Idrus mulai mengarang ketika bekerja di Balai Pustaka setelah berkenalan dengan H.B. Jassin, Nur Sutan Iskandar, dan St. Takdir Alisjahbana. Pendidikan yang pernah ditempuhnya HIS, MULO, dan AMS-SMT tamat tahun 1943. Setelah menamatkan AMS, ia bekerja di Balai Pustaka di bagian sidang Pengarang. Dia juga menjadi redaktur majalah kebudayaan Indonesia, Daya, Gema Suasana. Idrus juga pernah menjadi redaktur majalah Kisah pada tahun 1956 bersama M. Balfas dan HB Jassin. Pada masa pendudukan Jepang, Idrus bekerja di Poesat Oesaha Sandiwara Djawa (POSD) di bawah pimpinan Dinas Propaganda Jepang. Setelah revolusi meletus, ia kembali ke Balai Pustaka sampai aksi militer pertama. Selain bekerja di Balai Pustaka, Idrus juga pernah bekerja di Garuda Indonesian Airways dan perusahaan perkapalan Belanda (sekarang PELNI).
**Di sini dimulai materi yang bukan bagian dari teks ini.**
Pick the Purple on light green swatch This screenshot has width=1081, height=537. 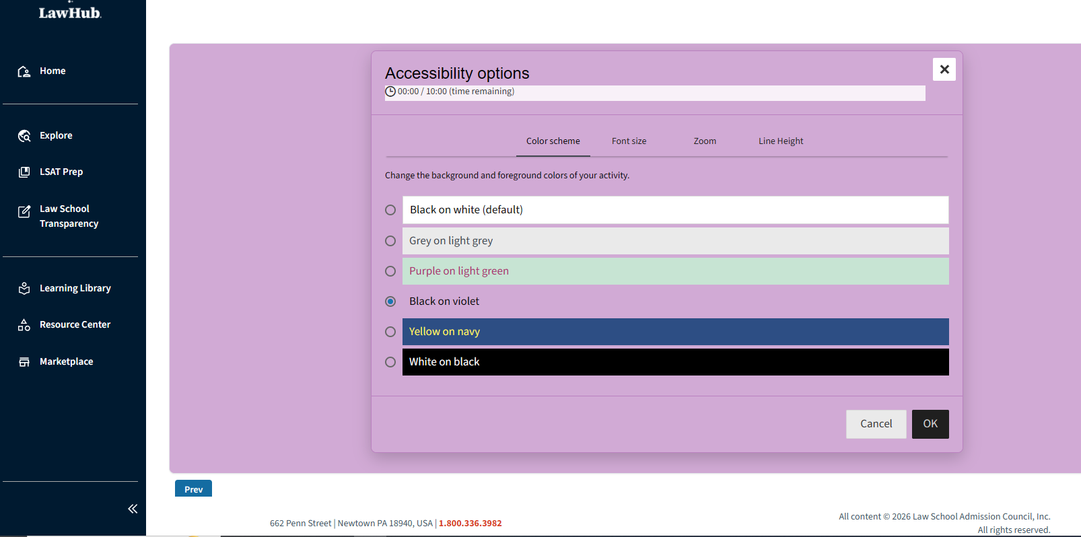675,271
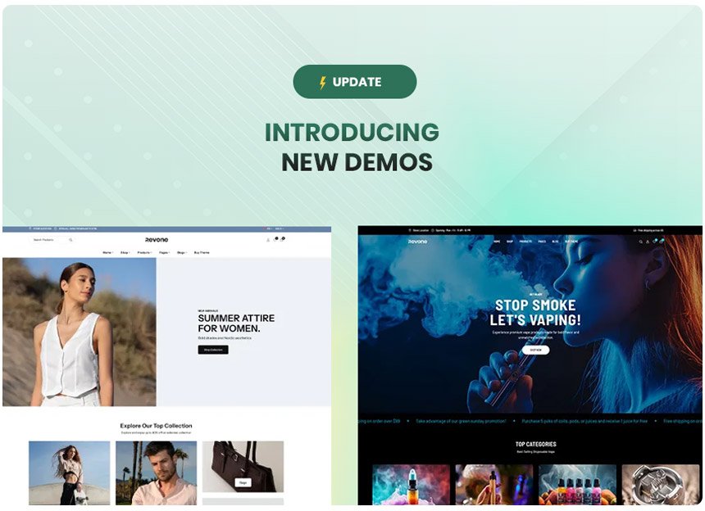
Task: Open the search magnifier icon in fashion header
Action: [x=71, y=240]
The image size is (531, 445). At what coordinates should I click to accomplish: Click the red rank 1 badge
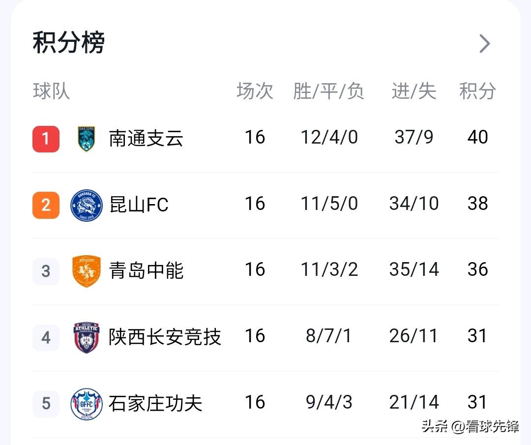[46, 138]
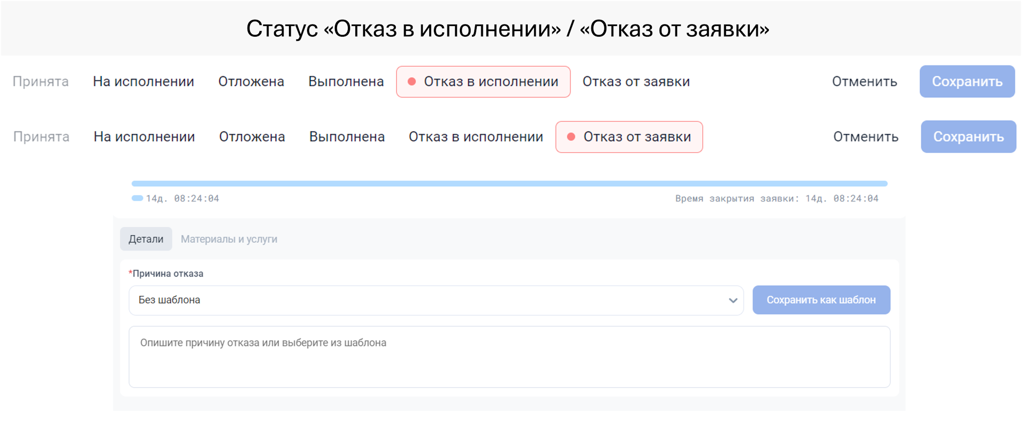This screenshot has height=433, width=1022.
Task: Expand the chevron arrow of "Без шаблона"
Action: 733,300
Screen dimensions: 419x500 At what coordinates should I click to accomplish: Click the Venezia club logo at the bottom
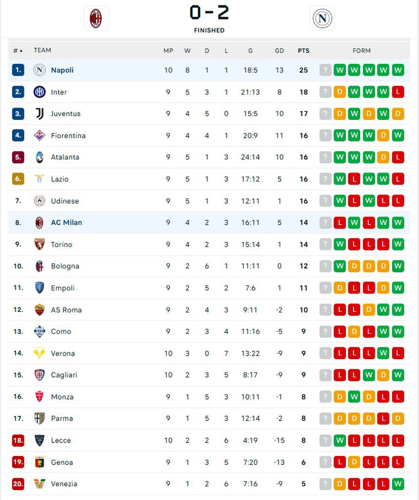[x=39, y=484]
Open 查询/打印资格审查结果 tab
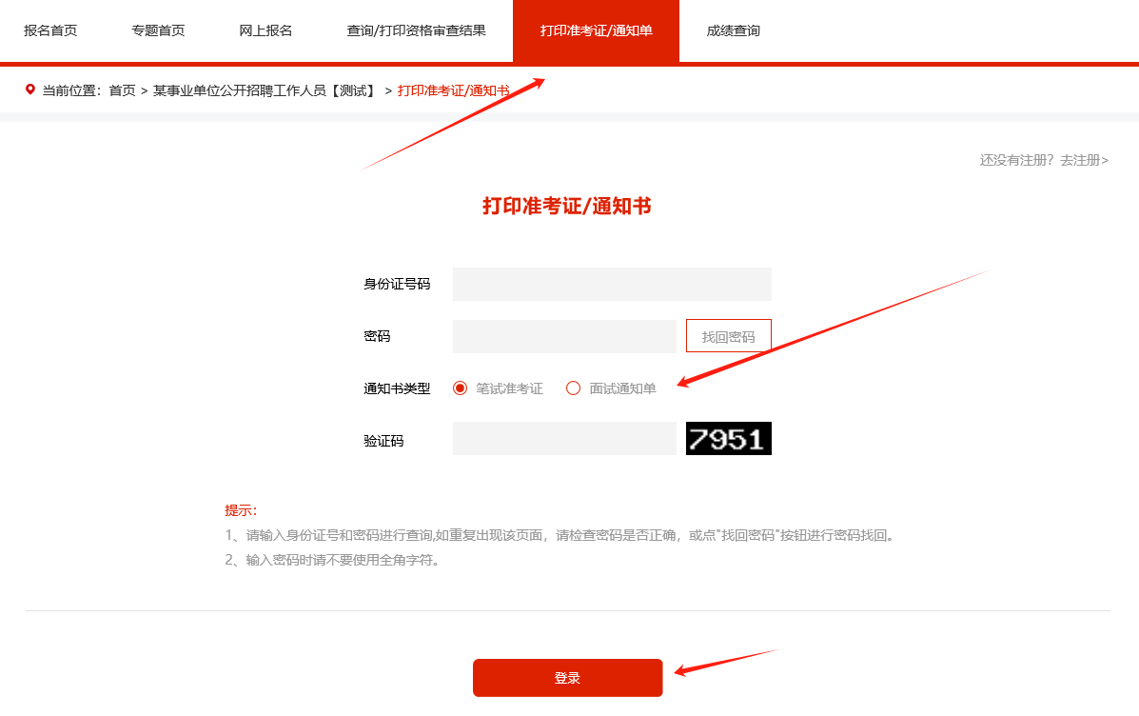 416,30
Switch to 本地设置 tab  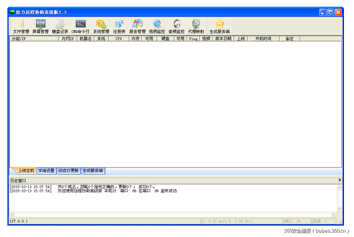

Dia juga pernah menjadi direktur penerbit Tintamas, Jakarta sampai tahun 1956. Pada tahun itu ia juga menjadi redaktur majalah Kisah bersama M. Balfas dan H.B. Jassin. Di juga pernah bekerja pada penerbit Indira dan bagian propaganda unilever. Idrus juga pernah menjadi pengasuh majalah Gema Dunia dan Jenaka (L dalam "Pelacur tak tahu malu ternyata bernama Idrus" dalam Bintang Timur 81/III, Minggu, 29 Maret 1964).
Sastrawan ini oleh Jassin dinilai sebagai orang yang memiliki sifat individualistis dan mempunyai sikap kritis dalam masalah sosial waktu itu, baik lewat tulisannya maupun lewat siarannya, sehingga pernah dua kali ia tidak boleh siaran karena salah satu cerpen yang dibacakannya menyatakan "kalau ingin kaya, jadilah polisi lalu lintas" dan pada tahun 1953 pernah menyinggung kumis Mr. Rum dalam ceritanya "Susu"nya.
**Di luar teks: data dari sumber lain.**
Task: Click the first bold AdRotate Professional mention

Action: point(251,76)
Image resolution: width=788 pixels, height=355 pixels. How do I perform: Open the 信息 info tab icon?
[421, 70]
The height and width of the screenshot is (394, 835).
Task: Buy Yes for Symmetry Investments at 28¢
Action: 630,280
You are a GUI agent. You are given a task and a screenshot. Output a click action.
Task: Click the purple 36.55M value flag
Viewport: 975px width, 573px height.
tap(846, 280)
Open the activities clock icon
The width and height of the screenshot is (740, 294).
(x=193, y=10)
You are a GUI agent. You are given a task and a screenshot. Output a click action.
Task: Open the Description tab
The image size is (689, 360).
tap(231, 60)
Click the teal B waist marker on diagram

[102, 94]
Pada tahun 1964 Idrus pindah ke Malaysia dan berada di sana selama 6 bulan, bekerja di sebuah stasiun radio. Di Jerman ia tinggal 2 bulan dan sejak tahun 1965 menetap di Australia untuk mengajarkan bahasa dan sastra di Monash sampai akhir hayatnya. Di Australia ia mengikuti kuliah hingga mencapai gelar MA pada tahun 1974 di Universitas Monash, skripsi sarjana muda dan sarjananya adalah mengenai Chairil Anwar. Untuk tingkat sarjana muda ia menulis "Understanding the Poetry of Chairil Anwar" sedangkan untuk M.A. nya ia menulis "The Content of Chairil Anwar's Poetry". (Abdul Hadi W.M. dalam "In Memordiam Idrus" Berita Buana, Selasa, 5 Juni 1979). Saat meninggal, sebenarnya ia sedang mengumpulkan bahan untuk disertasinya tentang cerita rakyat di Minangkabau.